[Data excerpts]
==========

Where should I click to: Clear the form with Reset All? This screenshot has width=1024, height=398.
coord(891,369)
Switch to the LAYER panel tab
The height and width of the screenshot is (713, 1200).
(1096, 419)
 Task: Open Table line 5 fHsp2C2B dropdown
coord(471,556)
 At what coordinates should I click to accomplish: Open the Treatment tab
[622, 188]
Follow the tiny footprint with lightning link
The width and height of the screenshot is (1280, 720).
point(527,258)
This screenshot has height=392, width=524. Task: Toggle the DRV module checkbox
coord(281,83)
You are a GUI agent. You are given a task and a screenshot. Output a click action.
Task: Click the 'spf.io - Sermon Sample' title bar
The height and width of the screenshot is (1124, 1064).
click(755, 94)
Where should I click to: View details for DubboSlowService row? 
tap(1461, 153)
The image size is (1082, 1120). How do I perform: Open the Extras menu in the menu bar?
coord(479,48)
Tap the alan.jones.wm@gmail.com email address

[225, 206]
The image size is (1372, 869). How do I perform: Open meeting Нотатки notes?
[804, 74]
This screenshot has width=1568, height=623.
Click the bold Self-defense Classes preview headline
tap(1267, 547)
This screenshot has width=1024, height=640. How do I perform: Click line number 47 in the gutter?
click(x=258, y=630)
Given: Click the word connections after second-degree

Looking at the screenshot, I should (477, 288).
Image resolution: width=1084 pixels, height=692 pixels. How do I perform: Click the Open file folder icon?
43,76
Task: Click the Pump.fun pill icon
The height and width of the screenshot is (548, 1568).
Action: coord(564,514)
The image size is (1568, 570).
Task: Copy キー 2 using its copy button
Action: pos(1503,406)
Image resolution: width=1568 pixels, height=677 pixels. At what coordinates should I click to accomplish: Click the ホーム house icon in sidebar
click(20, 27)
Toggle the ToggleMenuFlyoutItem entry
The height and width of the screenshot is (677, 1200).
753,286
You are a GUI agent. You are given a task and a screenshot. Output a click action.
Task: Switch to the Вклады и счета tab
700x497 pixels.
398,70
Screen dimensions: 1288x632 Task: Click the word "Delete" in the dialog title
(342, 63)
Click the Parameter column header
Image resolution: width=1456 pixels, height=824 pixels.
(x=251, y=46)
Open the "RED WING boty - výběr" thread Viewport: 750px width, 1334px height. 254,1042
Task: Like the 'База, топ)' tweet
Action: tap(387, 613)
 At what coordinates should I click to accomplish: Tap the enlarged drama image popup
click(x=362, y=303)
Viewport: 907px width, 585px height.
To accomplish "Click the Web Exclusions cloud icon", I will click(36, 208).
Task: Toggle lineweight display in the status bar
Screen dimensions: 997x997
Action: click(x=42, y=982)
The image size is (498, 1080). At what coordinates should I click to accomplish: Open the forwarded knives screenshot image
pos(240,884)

==========

Task description - Could you reproduce the lines above, from the one that holds "The height and width of the screenshot is (677, 1200)." through the last, exactly as they stand?

Response below -
The height and width of the screenshot is (677, 1200).
753,286
You are a GUI agent. You are given a task and a screenshot. Output a click action.
Task: Switch to the Вклады и счета tab
700x497 pixels.
398,70
Screen dimensions: 1288x632 Task: Click the word "Delete" in the dialog title
(342, 63)
Click the Parameter column header
Image resolution: width=1456 pixels, height=824 pixels.
(x=251, y=46)
Open the "RED WING boty - výběr" thread Viewport: 750px width, 1334px height. 254,1042
Task: Like the 'База, топ)' tweet
Action: tap(387, 613)
 At what coordinates should I click to accomplish: Tap the enlarged drama image popup
click(x=362, y=303)
Viewport: 907px width, 585px height.
To accomplish "Click the Web Exclusions cloud icon", I will click(36, 208).
Task: Toggle lineweight display in the status bar
Screen dimensions: 997x997
Action: click(x=42, y=982)
The image size is (498, 1080). At what coordinates should I click to accomplish: Open the forwarded knives screenshot image
pos(240,884)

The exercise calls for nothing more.